The consortium likens it to previous advances, such as when the card catalogue went online. “We are entering a new and exciting change in library services. Being part of experimentation and decision-making in this environment is exciting.”
Kovatcheva says the academic community has been somewhat slow to respond to changes in the information environment. “However, the faculties are moving in that direction by adopting the use of Twitter and Facebook to communicate with students and potential students.”
She adds they've also started using videos, blogs, wikis and the virtual learning environment to share information and resources. “Some of the academics are implementing new technologies into the curriculum. The students I've spoken to are positive about the changes and make use of them in one way or another.”
It's still early days, and there's a need to investigate what works and what doesn't, notes Kovatcheva.
The University of Johannesburg's library services introduced a mobile platform earlier this year, and Kovatcheva has been a passionate student of the new resources at her disposal. “To keep current with your young users, you have to adopt the tools they use.”
As a 'mobile librarian', Kovatcheva spends much of her time updating links on bookmarking site Delicious, organising digital content on subject portals, and otherwise providing library services 'on the go'.
She also keeps in touch with library users personally via Twitter, Facebook, Flickr, and IM chat. “I'm doing everything I've been doing for the past 30 years, but I'm adopting Web and mobile to do it, which is changing the way I interact with clients.”
The list of tools is exhaustive - YouTube, Wiki profiles, Mind Maps, Scribd, LinkedIn, blogs, and virtual learning accounts - to name a few, but it also reveals a 'try and see' approach that's a marker of today's online world. “I don't know anything but I'm learning”, as Kovatcheva says, is the slogan for the new media age.
“I have been a traditional librarian, moved to being an online librarian, and then learned how to be a 'social librarian'. Now I'm experimenting with how to be a mobile librarian. The excitement is that you can do it and have the opportunities to walk the extra mile.”
For Kovatcheva, the reasons for becoming au fait with modern information tools are compelling: “[It will] prove that librarians are still on the market and will continue to play a role in the exchange of information and knowledge.
“It allows you to express yourself directly via social tools, discuss current issues, and share your thoughts with people who share your visions and ideas.”
Kovatcheva adds that this enables librarians to have a dynamic presence in the spaces users already are. “The face of the library changes from being 'in there' to being 'out there',” she explains.
For librarians to continue to exist, a new survival guide needs to be written, according to Kovatcheva. “Information is everywhere, but instead of becoming obsolete, do what you've always done in a new way - be everywhere and make information available on social networks, mobile and so on - you still have a role as facilitator.”
She adds that age is not a barrier - it's an opportunity to explore new options. “Be open-minded.
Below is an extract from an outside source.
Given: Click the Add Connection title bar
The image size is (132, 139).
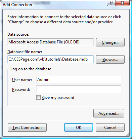Looking at the screenshot, I should click(54, 4).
Don't say you are technologically challenged before you even try it.
“Grab the chance and buy your smartphone today. Collaborate and share information and knowledge by using blogs, wikis, Facebook, Twitter or whatever appeals to you and your users.”
She doesn't believe libraries as such will ever disappear - they will just adjust to the new needs of their users. “As librarians, we will be a hybrid type of traditional, online, mobile, virtual specialists.”
Information is moving at the speed of thought and librarians like Kovatcheva are putting great effort into matching its pace - to the point where they even lose touch with their original companions. “I'm so busy trying to keep up with all these new technologies, I almost never have time to read an actual book.”